Finding such hash functions can be difficult. In fact the Birthday Paradox tells us that zero collisions is unlikely even if m is several times larger than n. However, recent advances have yielded efficient techniques and quality libraries for generating minimal perfect hashes. These techniques allow our method to succeed with only a small downside: the resulting hash function itself requires a lookup table of ~2.2 bits per key, so it does not occupy a constant size. However, this lookup table is a fraction of the size of a bloom filter and only requires about 26MB for 100 million entries. In practice, the size of the lookup table is negligible compared to the size of the data being stored.
An mph function gives us a mapping from the keys to [0, n-1], but we still need to implement the table. In memory, we’d typically just store the data in an array. To translate this to offline storage we need to make something explicit that programming language arrays make implicit: memory offsets. Our representation is a directory with three files:
- data.bin: the raw serialized key/value pairs
- offsets.bin: a fixed size array where the ith value is the byte offset in data.bin for the entry whose hash is i
- meta.bin: the serialized hash function itself, along with any other desired metadata
The following figure shows this representation with an index mapping colors to animals:
One convenience of this representation is that data.bin is raw data available for iterating, independent of the hash function. In addition, we might have multiple hash functions indexing the same data.bin by different keys as long as those keys are always unique.
The disadvantage of this representation is with many small entries. In this case, the size of the offsets could be on par with or even larger than the data itself. For an extreme example, if the data contains 750 million mappings from int to half-precision float, we require 7.5e8 * 6 = ~4.2G for data.bin, but 7.5e8 * 8 = ~5.6G for offsets.bin! In this example, we can take advantage of every entry having a fixed size. We don’t need to store the offsets — we can index directly into data.bin. But we want to optimize the variable-sized case as well.
This high cost comes specifically when we’re dealing with small entries. If the entries are large, the size of the offsets are negligible by comparison. Because the total size is small, we can represent it with a rank (bitcount) data-structure, on the order of bits per entry instead of bytes. For a little more overhead, we can compute the inverse of rank, called select, in constant time on this same data structure. Why is that useful? If the bits are set for the start byte of every entry in data.bin, then finding the offset of the ith entry is just computing select(i).
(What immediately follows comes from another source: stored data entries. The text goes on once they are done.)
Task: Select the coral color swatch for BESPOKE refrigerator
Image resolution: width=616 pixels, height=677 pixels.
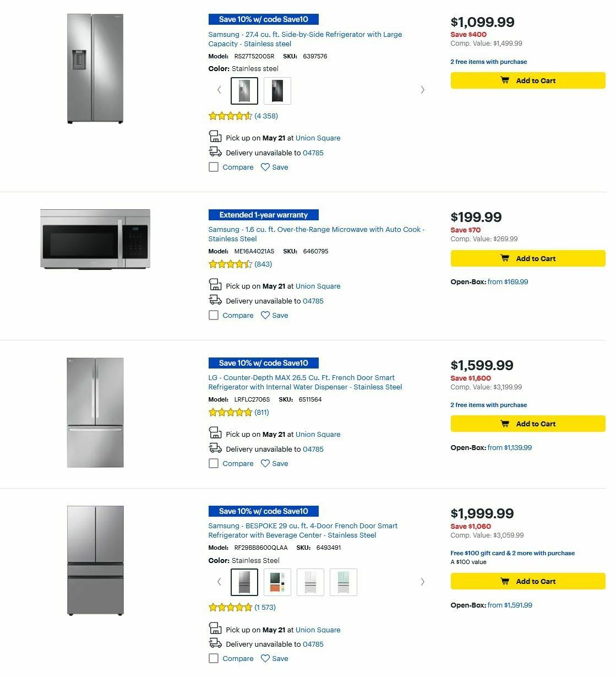Action: [x=277, y=582]
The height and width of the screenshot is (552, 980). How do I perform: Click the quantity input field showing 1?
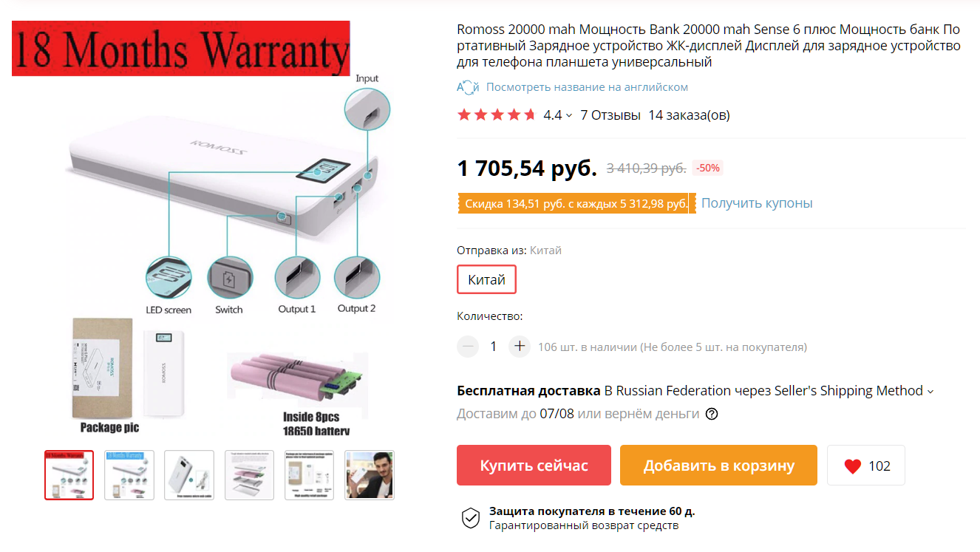pos(494,347)
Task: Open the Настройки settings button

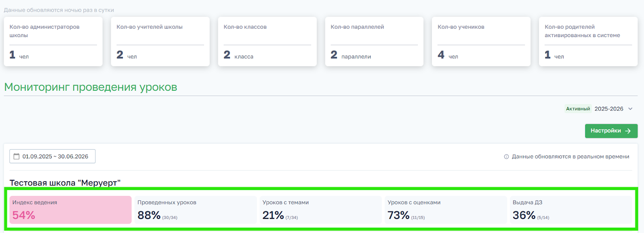Action: [611, 131]
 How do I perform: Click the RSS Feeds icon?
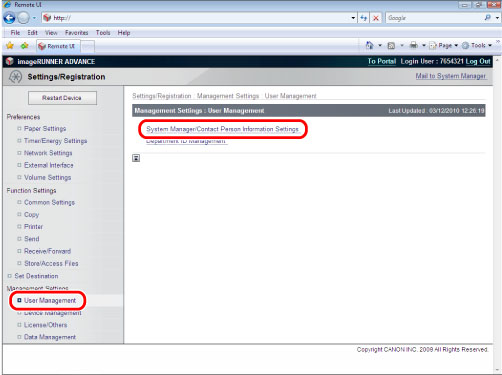[391, 46]
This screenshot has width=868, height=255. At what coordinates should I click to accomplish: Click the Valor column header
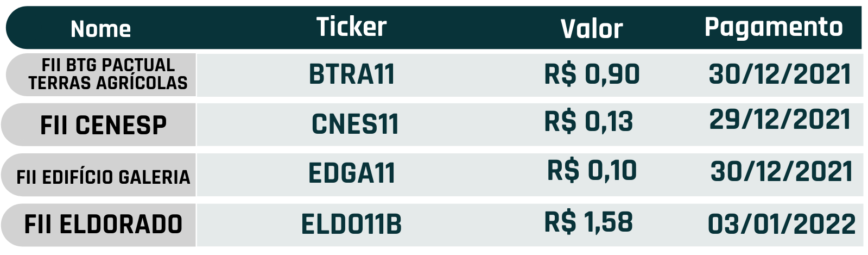click(x=592, y=29)
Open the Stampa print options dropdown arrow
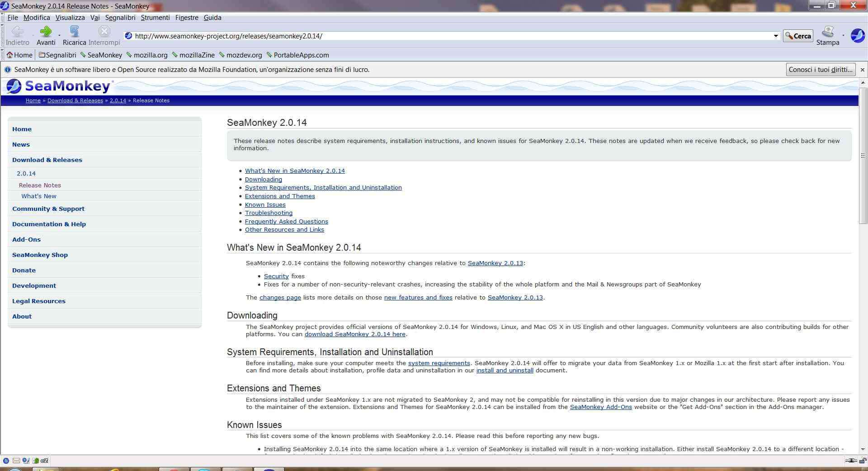Screen dimensions: 868x471 843,35
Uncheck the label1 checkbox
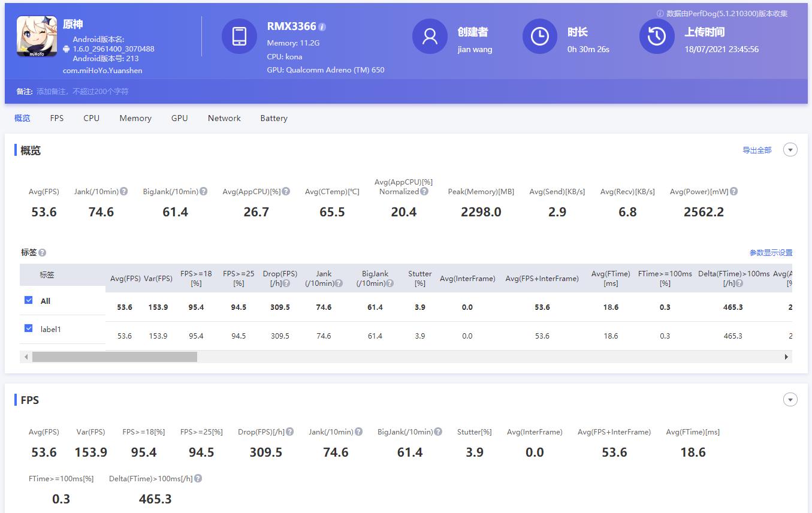Screen dimensions: 812x513 (x=28, y=328)
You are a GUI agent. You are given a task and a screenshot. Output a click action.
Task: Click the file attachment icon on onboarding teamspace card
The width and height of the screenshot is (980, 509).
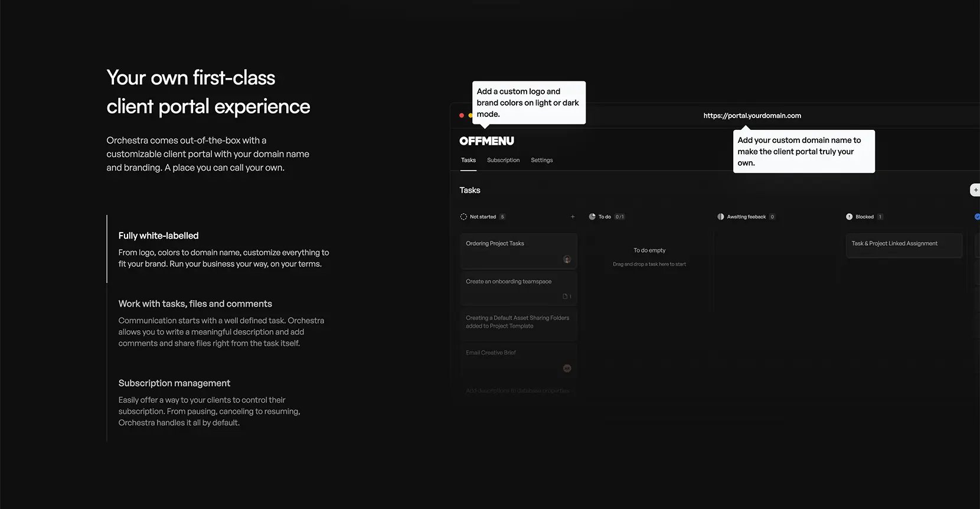[x=565, y=296]
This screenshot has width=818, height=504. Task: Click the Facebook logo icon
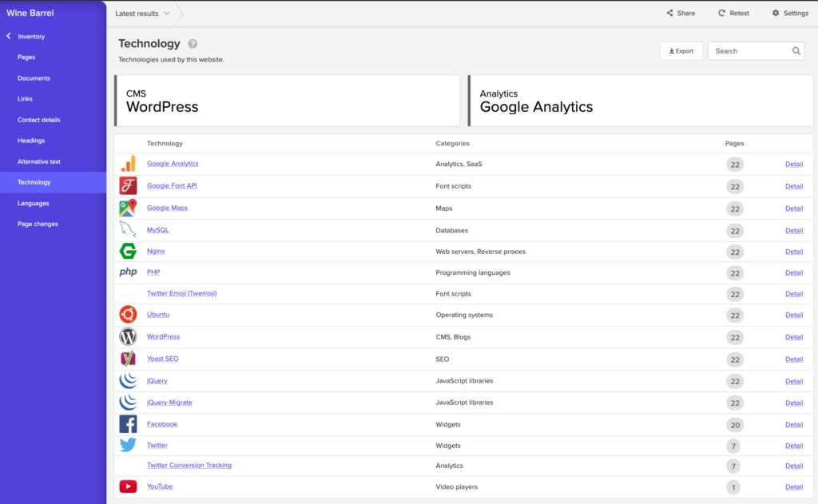click(x=128, y=424)
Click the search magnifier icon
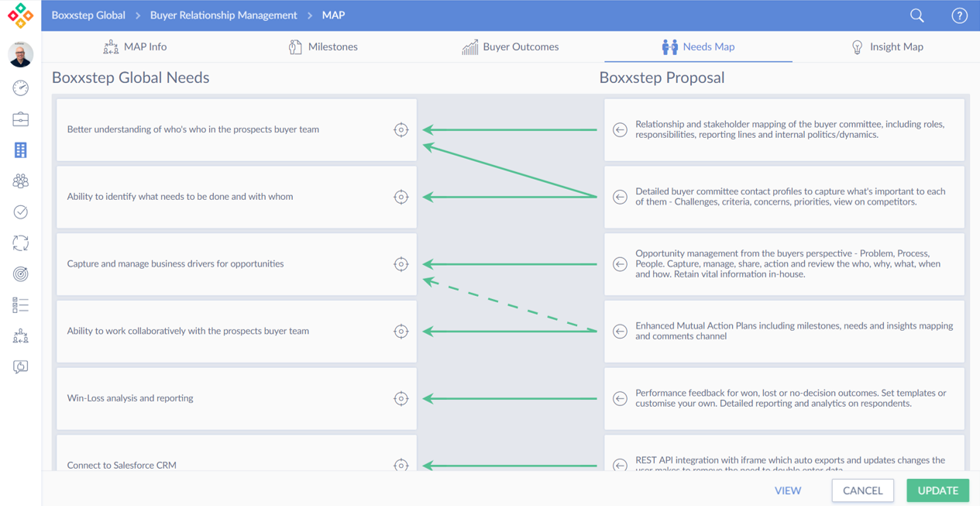Screen dimensions: 980x506 [916, 15]
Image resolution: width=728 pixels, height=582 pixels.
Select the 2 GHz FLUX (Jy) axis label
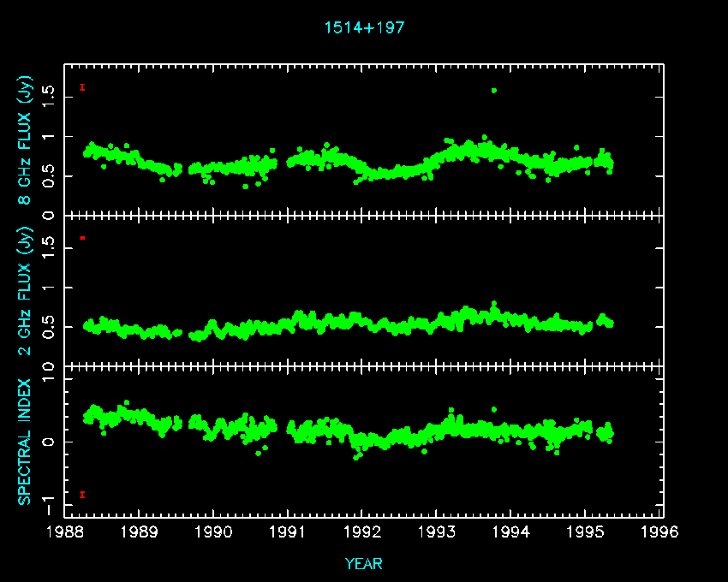coord(25,291)

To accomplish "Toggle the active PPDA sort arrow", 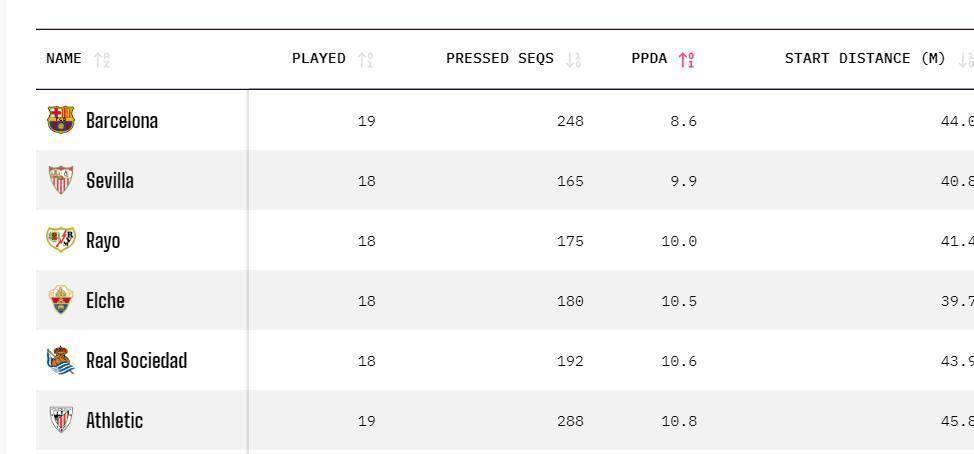I will point(686,59).
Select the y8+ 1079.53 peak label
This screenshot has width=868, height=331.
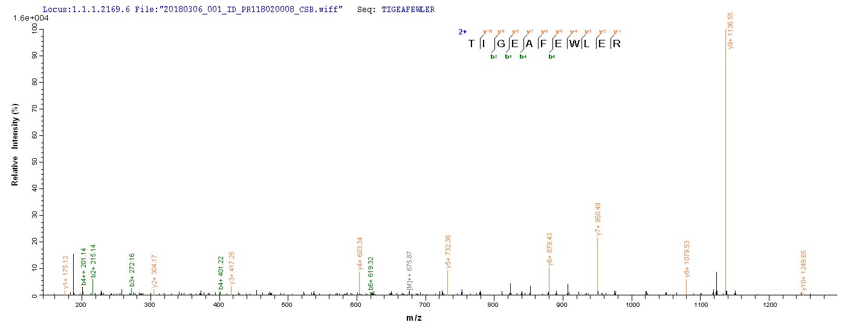(687, 260)
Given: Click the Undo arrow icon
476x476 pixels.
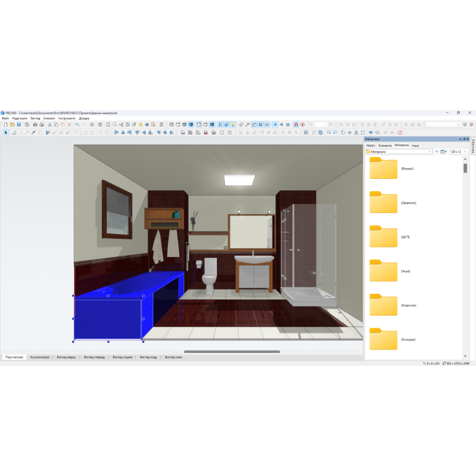Looking at the screenshot, I should 78,124.
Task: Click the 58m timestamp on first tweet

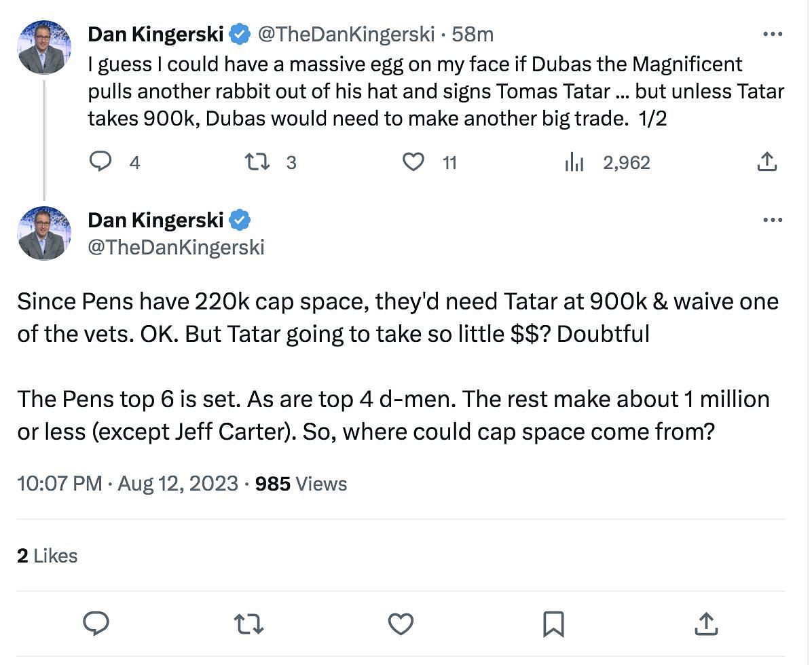Action: (x=473, y=34)

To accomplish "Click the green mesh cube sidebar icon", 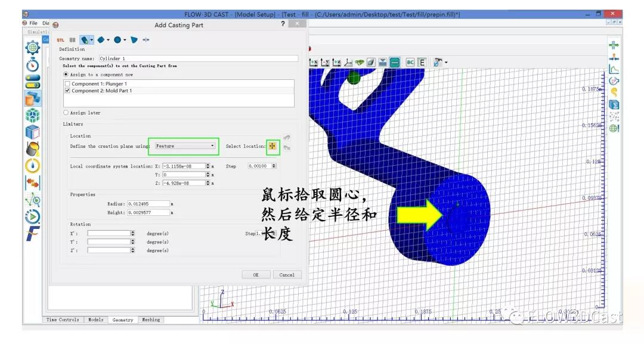I will (x=33, y=115).
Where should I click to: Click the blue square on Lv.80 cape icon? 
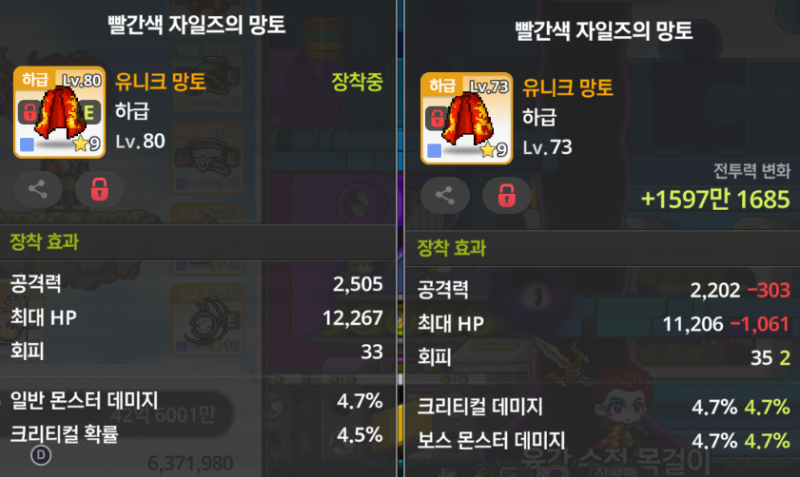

The structure becomes the following. In this case we now have to sort data.bin by hash value.
A further optimization comes from the often very regular structure in our data. For instance, to map from a long to list of longs (using a single byte for the count), the size of every individual entry i (including key and value) can be represented as 8xi + 9, assuming the length of the list is xi. The offset of the kth entry becomes ∑(8xi + 9) = 9k + ∑8xi = 9k + 8x. In other words, all we have to store is x, which is much smaller than the actual offset, and a big savings with the select approach. In this case, with 10 million entries averaging 2 elements in the list, the size of data.bin is 10000000 * (9 + 16) = ~250M, but the compressed select method uses only ~2.5M.
Our implementation computes what the size would be with both an array of offsets and the select approach and chooses accordingly.
Throw away the keys!
If we have no collisions and know that the key we are looking up is in the table, we don’t need to verify it. Alternately, we may be able to validate the key from the value, or from other sources given the value. Finally, if we can accept some small probability of false positive lookups, we can always probabilistically verify whether keys are in the table by using a bloom filter.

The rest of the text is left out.